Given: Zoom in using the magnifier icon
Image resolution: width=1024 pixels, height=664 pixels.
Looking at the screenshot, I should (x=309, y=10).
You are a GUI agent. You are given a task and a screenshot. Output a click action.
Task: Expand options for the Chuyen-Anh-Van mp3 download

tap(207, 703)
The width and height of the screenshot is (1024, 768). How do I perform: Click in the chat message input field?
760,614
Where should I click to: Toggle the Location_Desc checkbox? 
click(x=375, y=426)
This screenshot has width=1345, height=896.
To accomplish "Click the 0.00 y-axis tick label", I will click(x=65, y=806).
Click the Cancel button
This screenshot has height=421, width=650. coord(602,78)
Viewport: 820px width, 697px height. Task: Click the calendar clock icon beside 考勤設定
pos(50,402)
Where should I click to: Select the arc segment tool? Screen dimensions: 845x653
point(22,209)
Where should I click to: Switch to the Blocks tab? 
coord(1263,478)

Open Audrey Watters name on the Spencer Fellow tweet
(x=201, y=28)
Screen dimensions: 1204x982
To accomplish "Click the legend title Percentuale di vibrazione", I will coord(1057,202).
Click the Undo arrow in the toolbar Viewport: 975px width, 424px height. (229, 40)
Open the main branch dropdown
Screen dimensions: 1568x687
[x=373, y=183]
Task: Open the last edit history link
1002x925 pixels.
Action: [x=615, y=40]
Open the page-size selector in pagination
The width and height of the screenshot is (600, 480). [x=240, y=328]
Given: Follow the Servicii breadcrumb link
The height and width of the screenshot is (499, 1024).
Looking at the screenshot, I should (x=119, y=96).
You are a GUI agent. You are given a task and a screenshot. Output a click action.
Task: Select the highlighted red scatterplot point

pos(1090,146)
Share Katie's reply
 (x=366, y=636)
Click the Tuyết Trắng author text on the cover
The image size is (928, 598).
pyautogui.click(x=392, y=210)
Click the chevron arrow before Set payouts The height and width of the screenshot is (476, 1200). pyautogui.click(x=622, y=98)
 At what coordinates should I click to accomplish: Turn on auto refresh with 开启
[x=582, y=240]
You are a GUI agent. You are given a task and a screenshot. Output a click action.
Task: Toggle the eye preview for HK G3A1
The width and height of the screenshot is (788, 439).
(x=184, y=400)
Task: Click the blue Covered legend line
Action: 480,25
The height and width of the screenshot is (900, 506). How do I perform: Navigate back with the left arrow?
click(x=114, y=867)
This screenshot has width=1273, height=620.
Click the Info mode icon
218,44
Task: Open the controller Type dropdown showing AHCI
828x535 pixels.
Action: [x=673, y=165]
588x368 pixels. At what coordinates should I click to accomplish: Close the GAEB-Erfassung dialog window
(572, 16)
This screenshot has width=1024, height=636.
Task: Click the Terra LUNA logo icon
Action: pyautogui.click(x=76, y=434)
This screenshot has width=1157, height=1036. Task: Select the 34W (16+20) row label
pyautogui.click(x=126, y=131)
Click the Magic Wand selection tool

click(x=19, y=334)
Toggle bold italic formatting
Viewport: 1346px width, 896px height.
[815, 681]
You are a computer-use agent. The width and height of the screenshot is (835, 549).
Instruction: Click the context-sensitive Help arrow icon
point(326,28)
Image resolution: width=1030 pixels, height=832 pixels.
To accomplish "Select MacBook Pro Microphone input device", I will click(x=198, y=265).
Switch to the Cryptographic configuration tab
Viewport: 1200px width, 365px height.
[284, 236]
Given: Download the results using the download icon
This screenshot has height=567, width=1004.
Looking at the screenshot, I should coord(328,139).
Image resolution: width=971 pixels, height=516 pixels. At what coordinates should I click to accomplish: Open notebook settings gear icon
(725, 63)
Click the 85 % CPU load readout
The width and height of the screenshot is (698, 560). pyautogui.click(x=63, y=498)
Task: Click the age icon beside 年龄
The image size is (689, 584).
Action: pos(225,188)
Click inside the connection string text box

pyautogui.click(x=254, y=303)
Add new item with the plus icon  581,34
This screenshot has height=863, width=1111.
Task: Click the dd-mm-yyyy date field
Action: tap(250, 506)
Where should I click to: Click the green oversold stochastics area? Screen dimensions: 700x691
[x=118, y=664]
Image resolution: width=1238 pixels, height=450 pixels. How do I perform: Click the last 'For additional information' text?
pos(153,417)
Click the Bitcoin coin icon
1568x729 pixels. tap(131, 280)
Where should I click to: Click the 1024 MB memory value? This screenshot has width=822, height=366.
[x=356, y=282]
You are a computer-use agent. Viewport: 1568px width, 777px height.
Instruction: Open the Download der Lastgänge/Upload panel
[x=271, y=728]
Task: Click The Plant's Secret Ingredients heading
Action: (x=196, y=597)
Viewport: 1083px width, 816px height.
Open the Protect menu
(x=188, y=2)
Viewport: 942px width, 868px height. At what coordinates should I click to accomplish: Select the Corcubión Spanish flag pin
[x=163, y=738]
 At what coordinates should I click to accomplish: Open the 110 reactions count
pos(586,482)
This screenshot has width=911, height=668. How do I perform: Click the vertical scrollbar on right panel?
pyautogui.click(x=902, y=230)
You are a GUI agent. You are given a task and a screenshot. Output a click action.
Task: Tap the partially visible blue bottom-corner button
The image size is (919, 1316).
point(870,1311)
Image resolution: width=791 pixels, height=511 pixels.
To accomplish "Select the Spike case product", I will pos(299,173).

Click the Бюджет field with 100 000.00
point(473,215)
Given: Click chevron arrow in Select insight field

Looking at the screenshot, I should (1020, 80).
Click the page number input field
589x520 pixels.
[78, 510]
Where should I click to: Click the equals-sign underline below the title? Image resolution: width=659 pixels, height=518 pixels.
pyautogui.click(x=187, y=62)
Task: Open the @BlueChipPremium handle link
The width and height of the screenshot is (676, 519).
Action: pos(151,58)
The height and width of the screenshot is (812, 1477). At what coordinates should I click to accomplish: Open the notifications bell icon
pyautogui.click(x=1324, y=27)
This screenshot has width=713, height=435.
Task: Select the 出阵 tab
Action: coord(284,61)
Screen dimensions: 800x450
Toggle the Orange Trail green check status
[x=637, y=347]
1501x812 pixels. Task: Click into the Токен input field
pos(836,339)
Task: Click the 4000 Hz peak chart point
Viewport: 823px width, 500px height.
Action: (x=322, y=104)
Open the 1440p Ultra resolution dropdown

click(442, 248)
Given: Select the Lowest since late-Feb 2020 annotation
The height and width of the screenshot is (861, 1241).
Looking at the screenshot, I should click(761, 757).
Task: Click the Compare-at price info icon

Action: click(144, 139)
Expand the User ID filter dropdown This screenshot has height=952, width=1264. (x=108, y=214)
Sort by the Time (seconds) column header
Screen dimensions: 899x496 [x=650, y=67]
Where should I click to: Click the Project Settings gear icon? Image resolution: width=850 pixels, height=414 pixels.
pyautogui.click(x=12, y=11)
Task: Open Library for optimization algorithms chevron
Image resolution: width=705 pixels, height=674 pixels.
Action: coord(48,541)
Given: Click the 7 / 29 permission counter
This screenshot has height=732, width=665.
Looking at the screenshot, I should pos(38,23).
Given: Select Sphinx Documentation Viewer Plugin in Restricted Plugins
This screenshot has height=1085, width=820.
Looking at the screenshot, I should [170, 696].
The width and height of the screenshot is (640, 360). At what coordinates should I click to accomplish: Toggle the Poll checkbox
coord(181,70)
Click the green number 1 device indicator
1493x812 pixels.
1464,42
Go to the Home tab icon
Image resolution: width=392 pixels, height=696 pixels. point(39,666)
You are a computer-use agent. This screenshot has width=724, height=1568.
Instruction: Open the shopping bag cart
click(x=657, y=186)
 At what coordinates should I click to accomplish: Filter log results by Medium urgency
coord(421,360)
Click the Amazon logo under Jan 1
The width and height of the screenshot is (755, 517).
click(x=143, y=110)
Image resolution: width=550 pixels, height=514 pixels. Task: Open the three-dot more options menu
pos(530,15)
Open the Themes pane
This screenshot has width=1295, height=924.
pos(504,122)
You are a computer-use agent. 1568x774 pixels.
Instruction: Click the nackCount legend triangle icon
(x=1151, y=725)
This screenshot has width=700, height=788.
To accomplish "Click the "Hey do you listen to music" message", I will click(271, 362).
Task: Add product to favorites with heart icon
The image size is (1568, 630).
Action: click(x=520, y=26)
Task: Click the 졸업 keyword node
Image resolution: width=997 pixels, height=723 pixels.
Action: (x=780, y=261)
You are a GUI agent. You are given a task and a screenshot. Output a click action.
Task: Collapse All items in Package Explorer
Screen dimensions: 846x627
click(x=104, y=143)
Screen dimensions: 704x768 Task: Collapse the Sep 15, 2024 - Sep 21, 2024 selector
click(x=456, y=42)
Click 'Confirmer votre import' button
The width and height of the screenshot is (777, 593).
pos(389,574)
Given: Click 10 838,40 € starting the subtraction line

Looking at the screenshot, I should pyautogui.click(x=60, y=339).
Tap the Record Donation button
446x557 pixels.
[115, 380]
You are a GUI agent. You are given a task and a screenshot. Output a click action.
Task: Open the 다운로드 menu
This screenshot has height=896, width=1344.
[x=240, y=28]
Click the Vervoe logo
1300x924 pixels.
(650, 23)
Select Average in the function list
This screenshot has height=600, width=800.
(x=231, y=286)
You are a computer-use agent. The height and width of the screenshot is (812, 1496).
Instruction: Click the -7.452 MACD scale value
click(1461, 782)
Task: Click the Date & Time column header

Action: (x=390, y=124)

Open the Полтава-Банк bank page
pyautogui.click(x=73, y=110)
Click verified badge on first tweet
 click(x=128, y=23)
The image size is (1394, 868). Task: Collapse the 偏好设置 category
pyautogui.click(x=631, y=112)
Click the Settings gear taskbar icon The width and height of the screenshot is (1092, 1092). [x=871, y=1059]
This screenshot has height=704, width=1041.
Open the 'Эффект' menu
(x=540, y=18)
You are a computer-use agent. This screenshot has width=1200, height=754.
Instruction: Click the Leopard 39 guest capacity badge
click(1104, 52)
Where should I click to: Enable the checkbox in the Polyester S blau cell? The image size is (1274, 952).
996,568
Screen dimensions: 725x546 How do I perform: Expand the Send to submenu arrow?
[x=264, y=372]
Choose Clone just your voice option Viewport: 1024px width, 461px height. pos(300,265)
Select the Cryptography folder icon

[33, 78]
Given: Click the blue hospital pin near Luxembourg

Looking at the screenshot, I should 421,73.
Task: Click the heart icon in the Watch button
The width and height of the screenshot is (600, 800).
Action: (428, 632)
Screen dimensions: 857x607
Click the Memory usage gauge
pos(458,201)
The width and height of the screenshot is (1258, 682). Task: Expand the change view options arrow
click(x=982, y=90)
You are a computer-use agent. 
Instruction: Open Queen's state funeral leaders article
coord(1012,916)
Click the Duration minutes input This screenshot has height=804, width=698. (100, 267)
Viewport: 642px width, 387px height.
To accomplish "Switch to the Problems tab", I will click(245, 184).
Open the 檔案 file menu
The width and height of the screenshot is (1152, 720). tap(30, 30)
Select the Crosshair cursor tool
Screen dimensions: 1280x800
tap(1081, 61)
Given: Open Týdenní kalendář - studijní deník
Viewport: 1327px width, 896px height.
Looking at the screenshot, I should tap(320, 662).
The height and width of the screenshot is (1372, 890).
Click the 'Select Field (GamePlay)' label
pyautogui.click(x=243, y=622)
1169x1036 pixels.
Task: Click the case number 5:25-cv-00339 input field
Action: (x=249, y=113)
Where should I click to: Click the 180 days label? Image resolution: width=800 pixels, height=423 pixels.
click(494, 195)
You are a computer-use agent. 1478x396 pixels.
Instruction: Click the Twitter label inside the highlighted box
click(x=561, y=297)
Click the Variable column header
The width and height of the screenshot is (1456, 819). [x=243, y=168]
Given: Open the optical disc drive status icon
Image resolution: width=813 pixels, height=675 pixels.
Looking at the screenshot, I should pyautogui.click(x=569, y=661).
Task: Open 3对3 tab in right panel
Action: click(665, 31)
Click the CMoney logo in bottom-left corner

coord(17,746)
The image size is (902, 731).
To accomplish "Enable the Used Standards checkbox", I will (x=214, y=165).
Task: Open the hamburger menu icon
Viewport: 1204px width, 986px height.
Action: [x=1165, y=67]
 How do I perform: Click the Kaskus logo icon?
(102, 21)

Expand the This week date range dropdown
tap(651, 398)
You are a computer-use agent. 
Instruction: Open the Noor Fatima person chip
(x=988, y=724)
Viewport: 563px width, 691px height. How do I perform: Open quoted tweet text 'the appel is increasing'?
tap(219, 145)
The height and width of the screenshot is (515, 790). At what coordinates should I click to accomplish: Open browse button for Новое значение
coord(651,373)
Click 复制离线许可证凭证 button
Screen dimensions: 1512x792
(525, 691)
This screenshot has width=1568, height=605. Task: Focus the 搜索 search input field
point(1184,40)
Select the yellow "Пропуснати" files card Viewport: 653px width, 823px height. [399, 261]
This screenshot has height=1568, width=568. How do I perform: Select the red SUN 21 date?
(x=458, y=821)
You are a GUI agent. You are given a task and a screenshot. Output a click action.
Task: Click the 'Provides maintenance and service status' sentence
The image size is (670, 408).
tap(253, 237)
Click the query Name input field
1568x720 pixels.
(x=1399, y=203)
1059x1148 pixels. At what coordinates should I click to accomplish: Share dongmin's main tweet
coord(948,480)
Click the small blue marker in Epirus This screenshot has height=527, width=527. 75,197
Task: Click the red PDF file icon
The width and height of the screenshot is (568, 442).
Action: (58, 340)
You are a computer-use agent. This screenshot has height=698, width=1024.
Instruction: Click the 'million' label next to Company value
═══
--- Task prompt ---
Please write out, exactly as they appear above, only the lines in the stretch from the line with "Instruction: Click the -7.452" through the line with "Select the Crosshair cursor tool".

--- Result ---
Instruction: Click the -7.452 MACD scale value
click(1461, 782)
Task: Click the Date & Time column header

Action: (x=390, y=124)

Open the Полтава-Банк bank page
pyautogui.click(x=73, y=110)
Click verified badge on first tweet
 click(x=128, y=23)
The image size is (1394, 868). Task: Collapse the 偏好设置 category
pyautogui.click(x=631, y=112)
Click the Settings gear taskbar icon The width and height of the screenshot is (1092, 1092). [x=871, y=1059]
This screenshot has height=704, width=1041.
Open the 'Эффект' menu
(x=540, y=18)
You are a computer-use agent. This screenshot has width=1200, height=754.
Instruction: Click the Leopard 39 guest capacity badge
click(1104, 52)
Where should I click to: Enable the checkbox in the Polyester S blau cell? The image size is (1274, 952).
996,568
Screen dimensions: 725x546 How do I perform: Expand the Send to submenu arrow?
[x=264, y=372]
Choose Clone just your voice option Viewport: 1024px width, 461px height. pos(300,265)
Select the Cryptography folder icon

[33, 78]
Given: Click the blue hospital pin near Luxembourg

Looking at the screenshot, I should 421,73.
Task: Click the heart icon in the Watch button
The width and height of the screenshot is (600, 800).
Action: (428, 632)
Screen dimensions: 857x607
Click the Memory usage gauge
pos(458,201)
The width and height of the screenshot is (1258, 682). Task: Expand the change view options arrow
click(x=982, y=90)
You are a computer-use agent. 
Instruction: Open Queen's state funeral leaders article
coord(1012,916)
Click the Duration minutes input This screenshot has height=804, width=698. (100, 267)
Viewport: 642px width, 387px height.
To accomplish "Switch to the Problems tab", I will click(245, 184).
Open the 檔案 file menu
The width and height of the screenshot is (1152, 720). tap(30, 30)
Select the Crosshair cursor tool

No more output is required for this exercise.